# SSD extrem schlechte performence



## Trebble56 (15. Mai 2012)

(ÄNDERUNG!)
So,

Da sich mein Problem stark verändert hat ,hab ich den alten Kram mal gelöscht:

Also meine neue SSD von ADATA (120GB 510) funktioniert nicht anständig. Ich habe immer wieder sekundenlange Aussetzter in denen ich manchmal die maus bewegen kann manchmal nicht. Und zwar in spielen und in normalen anwendunen wie z.b. Firefox.  

Die SSD soll SATA 6GB/s unterstützen ..ich glaube mein PC hat SATA 1 .... theoretisch ist das ja kein problem oder? 

Ich habe außerdem Windows 7 , was ja normalerweise mit SSDs klarkommt.

Es wird im internet zur SSD ein updateprogramm für die Firmware angeboten, das aber leider meine SSD nicht mal anzeigt. 

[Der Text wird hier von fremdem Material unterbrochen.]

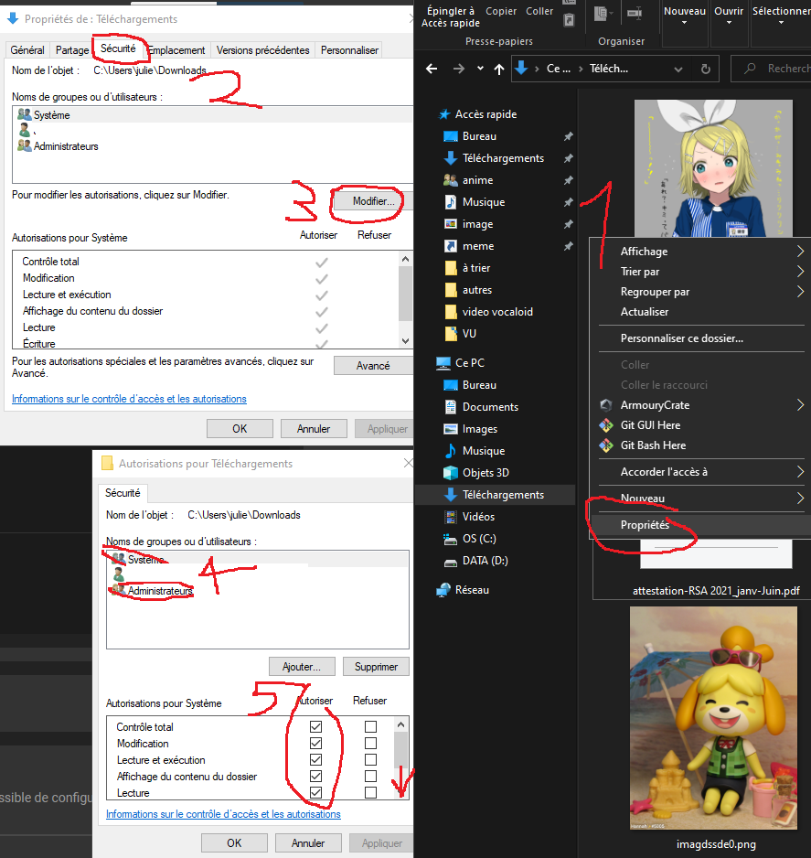Image resolution: width=811 pixels, height=858 pixels.
Task: Switch to the Partage tab
Action: 72,50
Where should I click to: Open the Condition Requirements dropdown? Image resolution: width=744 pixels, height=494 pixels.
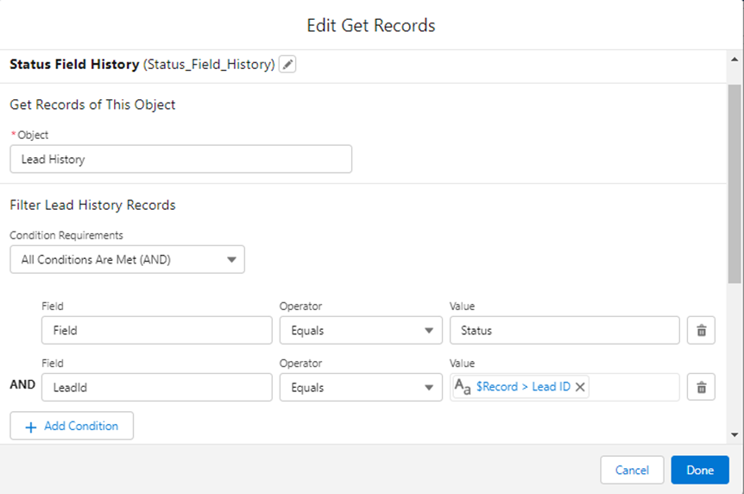pos(127,259)
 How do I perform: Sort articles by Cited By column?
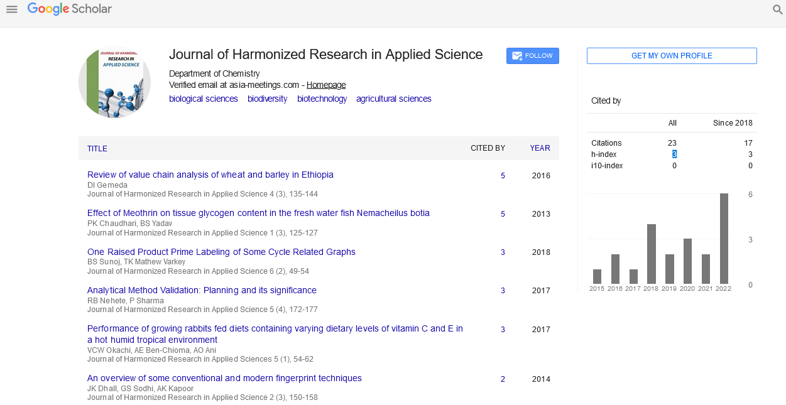click(488, 148)
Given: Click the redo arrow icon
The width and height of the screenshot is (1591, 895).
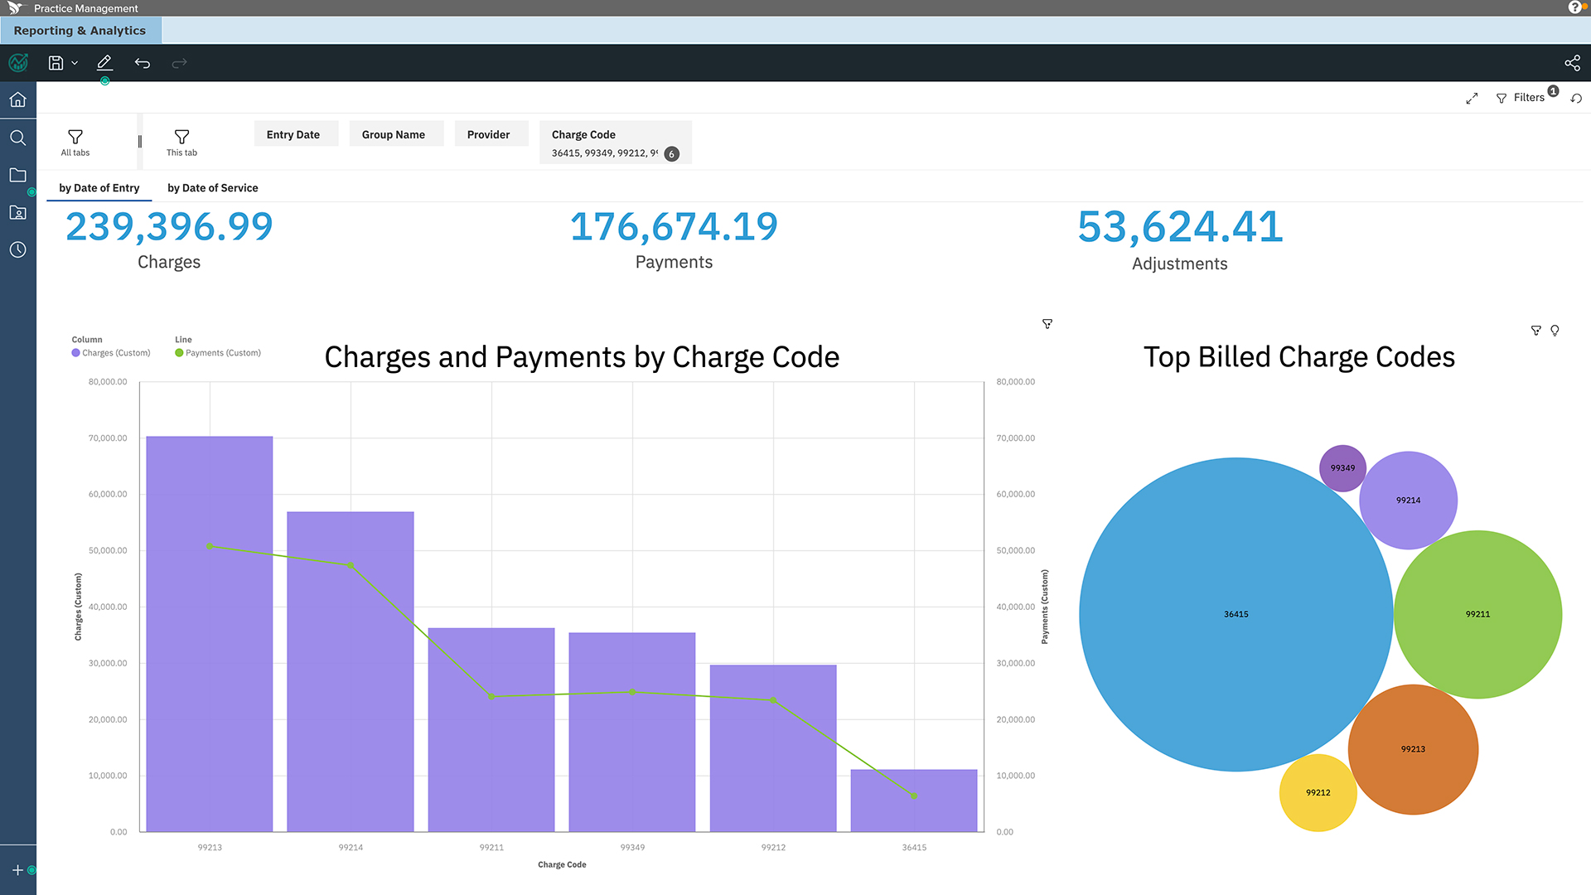Looking at the screenshot, I should [181, 62].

Mein PC hat treiber für die SSD automatisch installiert (aus dem internet) danach war die lese und schreibrate in dem AS SSD Benchmark in ordnung, die Aussetzter bleiben aber und ich habe den eindruck als wenn das von der belastund abhänig wäre.(denn wären ich das hier alles schreibe hab ich keine prlobeme).

Die Aussetzter treten übrigens gelegentlich auch beim Hochfahren auf. 

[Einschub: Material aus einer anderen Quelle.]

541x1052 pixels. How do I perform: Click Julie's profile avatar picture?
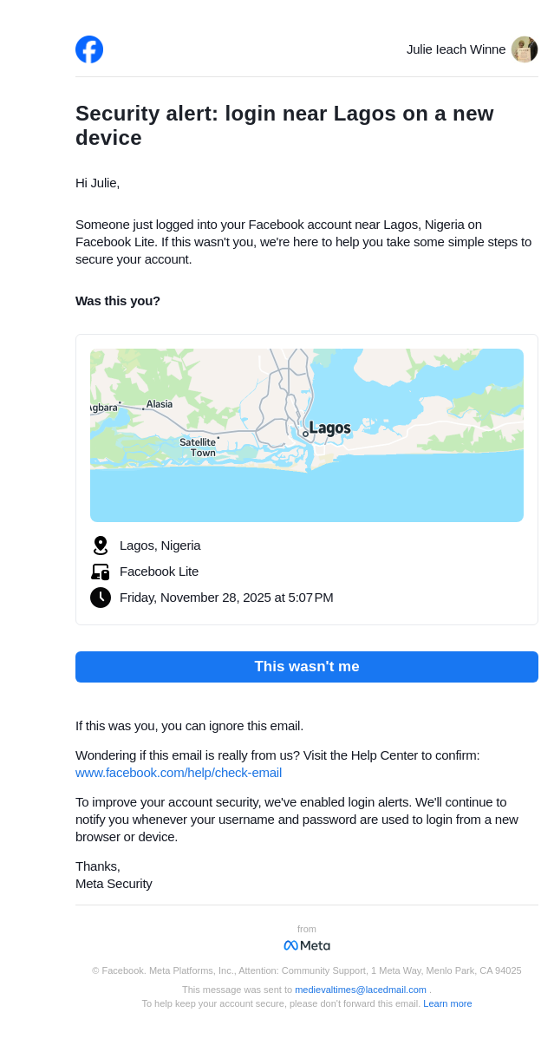point(524,49)
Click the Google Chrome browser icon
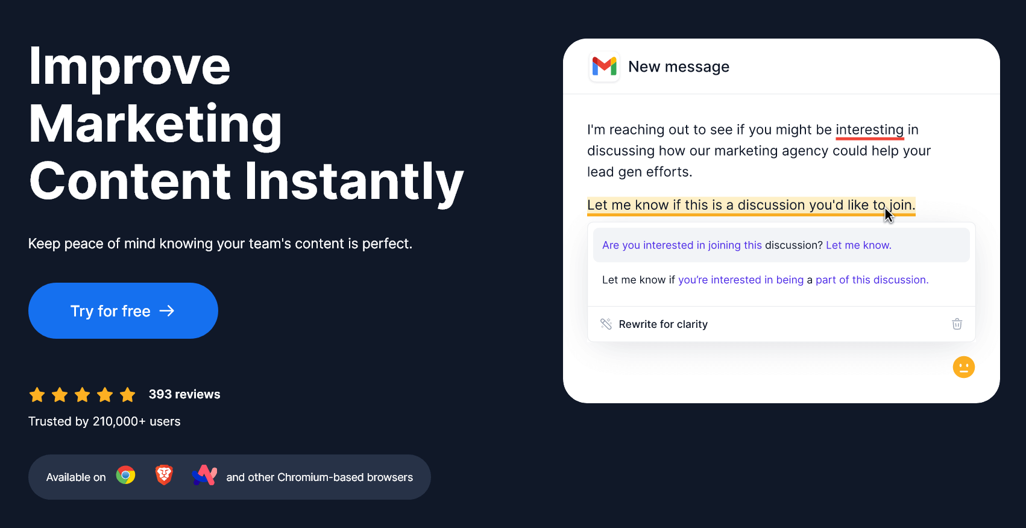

Falls das jemandem was sagt der JMicron Raidcontroller im Bios war schon auf verschiedene einstellungen gesetzt was aber überhaupt keinen einfluss auf mein problem zu haben scheint. 

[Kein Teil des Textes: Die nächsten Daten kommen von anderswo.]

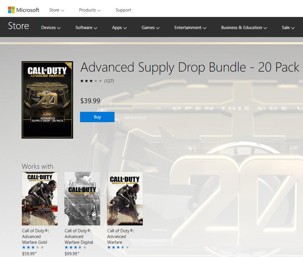Open Advanced Warfare Digital Pro cover thumbnail

[82, 199]
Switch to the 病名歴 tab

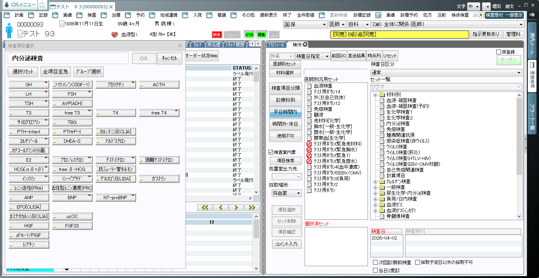pos(213,45)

Das Bios ist so aktuell wie es laut ASUS möglich ist.

Übrigens, kann mir wer sagen wie ich kleine screenshots hier zeigen kann dann muss ich net immer alles abschreiben was mir die Programme rauswerfen.

CristalDiskInfo zeigt unter anderem 100unkorrigierbare Fehler wei jemand was das heißt?

EDIT: Also laut CristalDiskInfo läuft die SSD im SATA 600 Modus , wobei mein Mainboard nur einen SATA 3GB/s Controller hat, ist das Problem ****? und wenn ja wie stell ich das richtig ein?

Die SSD ist kaputt und geht heute zurück. Offenbar geht sie zwischendurch immer aus, was man bei na SSD ja nicht hört.


----------